For Google, you’re quite an enigma. Can you tell us something about your background?
I started playing classical guitar at the age of 12. Some years later I received an electric guitar as a birthday present and started looping my guitar lines; it was one of the most incredible discoveries in my life. Subsequently I began to record my compositions, added a keyboard to my setup and played them live. When I began my degree in electro acoustic music – which I’m about to finish – I became interested in electronic (not dance!) and electroacoustic music, which led to making music with my computer. By getting a Zoom recorder, I realized I could record and sample everything that surrounded me, which was another important discovery. Since then, I’ve been mainly working with samples, either recorded by me or downloaded from sample packs of video games or artists I like (like Foodman, for example). I don’t use a lot of synthesizers and prefer concrete sounds, using them in the way Pierre Schaeffer did. DR
Looking at your discography, you seem pretty prolific. How do you start working on new material and what does the process look like?
It depends on how I’m feeling and what the music is for. When I met Cameron from Sun Ark Records, he opened an Ableton session, showed me some things he does, and ultimately asked me to release on his label. I felt really inspired by the way he makes music and started composing with all that useful information. For my release on Orange Milk Records, on the other hand, I was experimenting with raw materials: wood, metal, paper, and then decided to use all the wood samples in one song, wood in another, and so on. I think I made the whole album in a week so I wouldn’t have the time to listen to it too much and reach the point where I being thinking it’s not good – it’s something that usually happens to me.

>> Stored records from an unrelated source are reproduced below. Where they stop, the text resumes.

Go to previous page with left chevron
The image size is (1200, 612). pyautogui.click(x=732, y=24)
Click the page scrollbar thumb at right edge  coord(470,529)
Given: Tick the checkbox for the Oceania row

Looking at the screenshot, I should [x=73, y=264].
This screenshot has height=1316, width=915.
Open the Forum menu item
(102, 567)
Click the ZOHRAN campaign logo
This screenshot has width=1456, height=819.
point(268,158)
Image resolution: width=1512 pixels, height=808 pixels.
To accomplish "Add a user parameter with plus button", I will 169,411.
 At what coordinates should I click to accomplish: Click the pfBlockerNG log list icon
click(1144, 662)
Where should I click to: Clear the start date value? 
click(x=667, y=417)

To me, the earlier releases in your career have a more classic footwork or IDM feel, while your later releases sound more abstract and subtle. How come?
Ten years ago, I listened to Foodman a lot. Back then, I was really fascinated by his music and even had an email conversation with him. Some years later, I discovered DJ Rashad and other footwork music, realizing that Foodman was also making footwork, but in a very weird and crazy way. So I started making footwork, which I mainly liked because of the ways you can experiment with certain elements of the genre. I felt I could almost do anything in footwork. When my footwork obsession tempered a bit, I began to listen to other music and changed the feelings I wanted to transmit in my music.
Regarding these feelings: the liner notes of the Groove 4 record, released on the Outlines label, state the surprising combinations, witty humor and phantasmagoria in your music. What do you want to express in your music?
I always hated the term “humorous” for my music (Laughs). But I know it has some humorous elements in it, and I’m totally ok with it. Music, and art in general, has the power be interpreted in infinite ways, which is pure magic. As a creator, you cannot control this. I like the temporal nature of music, being something that develops over time, which makes it different from a photograph or a painting. You can step into a narrative in a fictional world, not because it tells a story per se – I am not telling a concrete story in my music – but as a space you can enter and navigate. I like creating virtual, fictional worlds.
How does that make you different from a movie director?
The narrative I’m presenting is not something I’ve thought about prior to the moment I’m creating it. I don’t have a fixed idea in mind when I start making music. The only time I did it that way was for the yearly Japanese Atomic Bomb Compilation series, a project that deals with “the tragedy caused by abuse of nuclear energy” and is released in honor to the victims of the atomic bombs. For that occasion, I made my composition based on that idea and included sounds that listeners can interpret as something relating to bombs. But as I said, the process is usually more abstract. Listeners have the freedom to create their own world within my music. I can express a particular feeling, but they can feel something totally different: this way you can create infinite new worlds.
Your Casa EP and your album on Orange Milk Records both have a very (post-)internet feel and aesthetic to them. Is this music mainly alive on the internet?
Of course. I like the fact that, by using Bandcamp and Soundcloud, I can closely see how different styles of music merge and continuously inspire each other. On the Internet, everything happens really fast, and this phenomenon defines the way we perceive and consume art. I have that in mind when I’m making music.
Is there a local scene for electronic music in Argentina?
Yes, there is. There are several collectives: one of them is the activist and political HiedraH collective that mixes Latin American music with electronic sounds, and which uses nightlife as an act of protest against regulations and oppression. But there are also a lot of artists like me who don’t have a clear identity and are experimenting a lot. And then there’s quite a big dance and a more house-oriented scene, so you have a bit of everything, which is really cool. We all get along even though we make very different music, which is something really beautiful.
And in what way does living in Argentina have an influence on your musical output?
I don’t have this Latin American identity that a lot of local musicians have. That is of course not because I’m against it – I like Argentinean music a lot. I’m just influenced by musicians from all over the world, and have never incorporated specific elements of it into my own productions. I even used to run a label called Mainumby, on which I released different styles of music from all over the country, such as the first two albums of Los Siquicos Litoraleños whose sound is rooted in Argentinean folk music. When I was growing up, we never had the chance to see non-commercial bands, or any bands that we liked, play live, so we had to make a scene ourselves. It’s something that played an important role in the way I grew up making music.